▸ Available data:
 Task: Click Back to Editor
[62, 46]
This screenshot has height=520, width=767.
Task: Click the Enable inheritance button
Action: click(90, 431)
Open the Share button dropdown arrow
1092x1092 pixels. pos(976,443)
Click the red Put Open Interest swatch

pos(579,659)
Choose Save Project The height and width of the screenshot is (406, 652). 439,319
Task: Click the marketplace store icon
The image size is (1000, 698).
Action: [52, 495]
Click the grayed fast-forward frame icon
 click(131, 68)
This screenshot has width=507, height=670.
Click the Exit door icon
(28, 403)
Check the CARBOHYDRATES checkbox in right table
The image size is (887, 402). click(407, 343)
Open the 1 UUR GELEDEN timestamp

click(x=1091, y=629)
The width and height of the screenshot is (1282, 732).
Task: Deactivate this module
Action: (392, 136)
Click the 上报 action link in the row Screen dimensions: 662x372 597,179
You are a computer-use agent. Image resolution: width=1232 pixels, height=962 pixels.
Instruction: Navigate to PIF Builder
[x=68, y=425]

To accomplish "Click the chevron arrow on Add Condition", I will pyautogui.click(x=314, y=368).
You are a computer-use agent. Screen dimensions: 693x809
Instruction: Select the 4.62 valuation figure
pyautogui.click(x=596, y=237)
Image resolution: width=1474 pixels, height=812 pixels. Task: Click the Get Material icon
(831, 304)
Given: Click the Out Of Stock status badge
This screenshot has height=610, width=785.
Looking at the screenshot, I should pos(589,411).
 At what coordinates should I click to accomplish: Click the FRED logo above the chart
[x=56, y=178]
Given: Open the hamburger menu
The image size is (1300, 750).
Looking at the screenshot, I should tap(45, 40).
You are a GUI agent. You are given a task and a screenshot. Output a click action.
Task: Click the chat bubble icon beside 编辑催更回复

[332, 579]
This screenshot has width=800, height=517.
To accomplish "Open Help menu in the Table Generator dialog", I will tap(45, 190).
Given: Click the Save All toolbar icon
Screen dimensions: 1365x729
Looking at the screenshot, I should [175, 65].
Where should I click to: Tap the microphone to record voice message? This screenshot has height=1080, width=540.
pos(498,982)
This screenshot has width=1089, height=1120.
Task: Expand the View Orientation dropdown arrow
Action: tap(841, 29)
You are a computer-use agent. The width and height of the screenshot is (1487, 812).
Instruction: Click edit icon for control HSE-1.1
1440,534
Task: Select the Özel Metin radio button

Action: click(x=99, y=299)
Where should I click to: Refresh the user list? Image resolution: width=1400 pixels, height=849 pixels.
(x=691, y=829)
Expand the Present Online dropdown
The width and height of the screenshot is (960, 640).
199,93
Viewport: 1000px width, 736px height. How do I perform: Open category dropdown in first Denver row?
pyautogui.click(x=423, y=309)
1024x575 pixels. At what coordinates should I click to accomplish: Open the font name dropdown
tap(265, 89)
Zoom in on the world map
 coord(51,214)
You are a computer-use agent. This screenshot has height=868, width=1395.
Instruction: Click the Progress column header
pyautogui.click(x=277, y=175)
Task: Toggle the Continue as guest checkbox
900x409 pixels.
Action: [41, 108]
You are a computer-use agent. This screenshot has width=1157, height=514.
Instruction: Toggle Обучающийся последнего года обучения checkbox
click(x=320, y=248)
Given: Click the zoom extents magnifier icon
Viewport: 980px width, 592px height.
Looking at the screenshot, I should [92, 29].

▸ Assignment:
Every line of the listing needs to be written out exactly.

▸ Answer section:
 Task: Click Back to Editor
[62, 46]
This screenshot has height=520, width=767.
Task: Click the Enable inheritance button
Action: click(90, 431)
Open the Share button dropdown arrow
1092x1092 pixels. pos(976,443)
Click the red Put Open Interest swatch

pos(579,659)
Choose Save Project The height and width of the screenshot is (406, 652). 439,319
Task: Click the marketplace store icon
The image size is (1000, 698).
Action: [52, 495]
Click the grayed fast-forward frame icon
 click(131, 68)
This screenshot has width=507, height=670.
Click the Exit door icon
(28, 403)
Check the CARBOHYDRATES checkbox in right table
The image size is (887, 402). click(407, 343)
Open the 1 UUR GELEDEN timestamp

click(x=1091, y=629)
The width and height of the screenshot is (1282, 732).
Task: Deactivate this module
Action: (392, 136)
Click the 上报 action link in the row Screen dimensions: 662x372 597,179
You are a computer-use agent. Image resolution: width=1232 pixels, height=962 pixels.
Instruction: Navigate to PIF Builder
[x=68, y=425]

To accomplish "Click the chevron arrow on Add Condition", I will pyautogui.click(x=314, y=368).
You are a computer-use agent. Screen dimensions: 693x809
Instruction: Select the 4.62 valuation figure
pyautogui.click(x=596, y=237)
Image resolution: width=1474 pixels, height=812 pixels. Task: Click the Get Material icon
(831, 304)
Given: Click the Out Of Stock status badge
This screenshot has height=610, width=785.
Looking at the screenshot, I should pos(589,411).
 At what coordinates should I click to accomplish: Click the FRED logo above the chart
[x=56, y=178]
Given: Open the hamburger menu
The image size is (1300, 750).
Looking at the screenshot, I should tap(45, 40).
You are a GUI agent. You are given a task and a screenshot. Output a click action.
Task: Click the chat bubble icon beside 编辑催更回复

[332, 579]
This screenshot has width=800, height=517.
To accomplish "Open Help menu in the Table Generator dialog", I will tap(45, 190).
Given: Click the Save All toolbar icon
Screen dimensions: 1365x729
Looking at the screenshot, I should [175, 65].
Where should I click to: Tap the microphone to record voice message? This screenshot has height=1080, width=540.
pos(498,982)
This screenshot has width=1089, height=1120.
Task: Expand the View Orientation dropdown arrow
Action: tap(841, 29)
You are a computer-use agent. The width and height of the screenshot is (1487, 812).
Instruction: Click edit icon for control HSE-1.1
1440,534
Task: Select the Özel Metin radio button

Action: click(x=99, y=299)
Where should I click to: Refresh the user list? Image resolution: width=1400 pixels, height=849 pixels.
(x=691, y=829)
Expand the Present Online dropdown
The width and height of the screenshot is (960, 640).
199,93
Viewport: 1000px width, 736px height. How do I perform: Open category dropdown in first Denver row?
pyautogui.click(x=423, y=309)
1024x575 pixels. At what coordinates should I click to accomplish: Open the font name dropdown
tap(265, 89)
Zoom in on the world map
 coord(51,214)
You are a computer-use agent. This screenshot has height=868, width=1395.
Instruction: Click the Progress column header
pyautogui.click(x=277, y=175)
Task: Toggle the Continue as guest checkbox
900x409 pixels.
Action: [41, 108]
You are a computer-use agent. This screenshot has width=1157, height=514.
Instruction: Toggle Обучающийся последнего года обучения checkbox
click(x=320, y=248)
Given: Click the zoom extents magnifier icon
Viewport: 980px width, 592px height.
Looking at the screenshot, I should [92, 29].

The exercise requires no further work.